There have been discussions about hardware db keys but these security features of course assume that users have the correct original software on their devices. If this isn't the case then messages could be leaking.
Some general background.
Play store, so far as I know, isn't solely located in jurisdictions free of secret court orders, although there are servers for different regions. Distributed software sometimes does vary, depending on the ip address from which it is requested. I have experienced this when doing md5 checks myself.
Play store also has a serious weakness, it works by using google account login, so even if you download over tor you can't be completely anonymous and you will have difficulty creating any google account using tor.
So Play Store might not be advisable if you think you may have been adversely profiled.

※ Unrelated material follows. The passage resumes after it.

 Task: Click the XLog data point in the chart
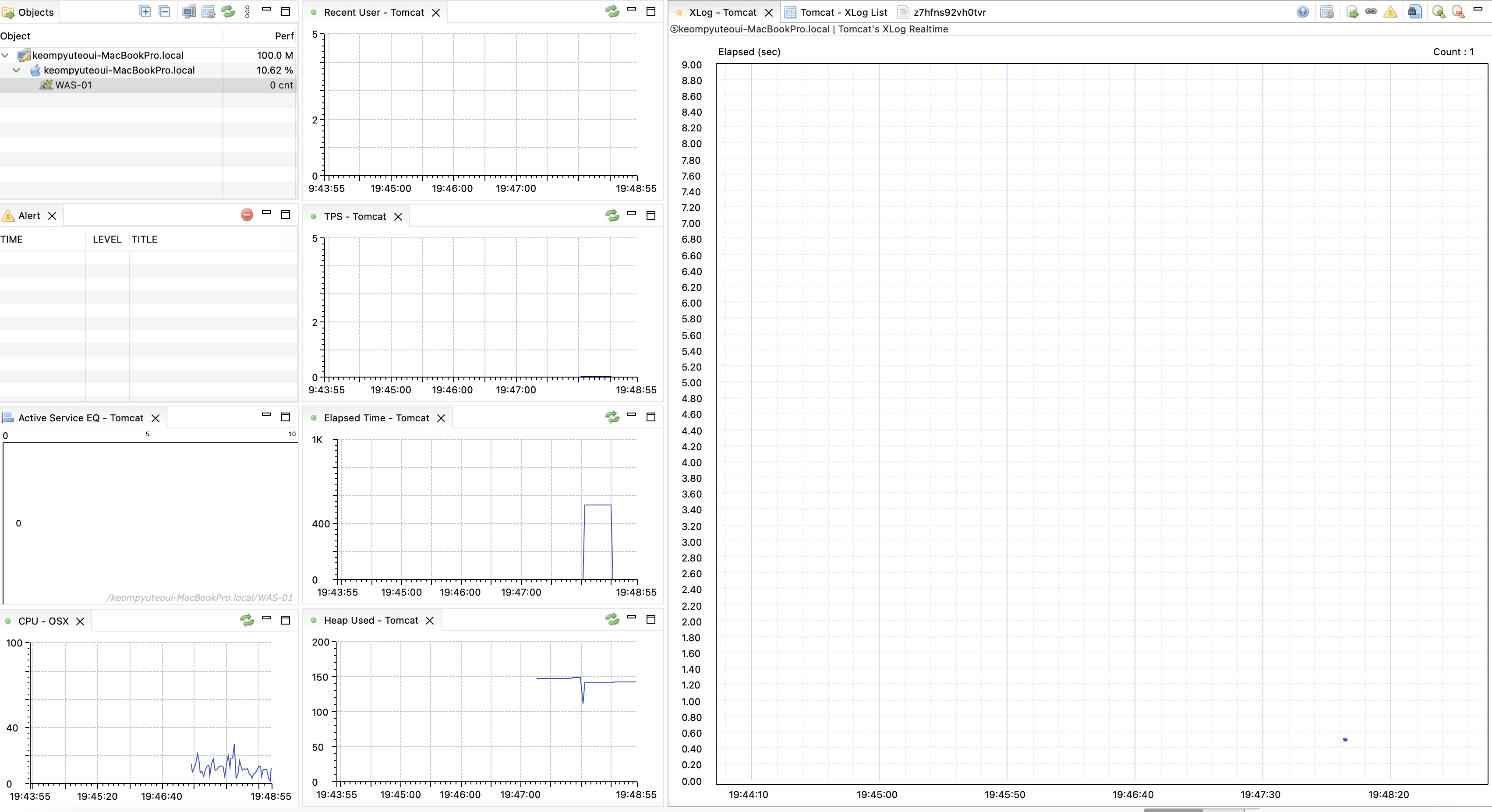[x=1345, y=740]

In addition there is also the possibility that https can be intercepted and compromised. https://www.eff.org/deeplinks/2011/10/how-secure-https-today Either issue might affect users targeted by ip address and not using tor.
Downloading as an apk file at least gives the possibility to check the hash sum. Also downloading over tor will make it difficult for individual users to be targeted.
So, given these considerations, and that apk files may be used frequently I think it is probably important to have file hashes readily available on a website. Will this be the case?
I am also wondering if there is a way to do an application integrity check from a console as root? Perhaps a small script could be available for this purpose? System file checks can be a good added level of security. I would like to think the application could do this automatically for all users, but it seems this might be difficult to guarantee, and the only really secure way would be via the console. Has anyone any ideas on this?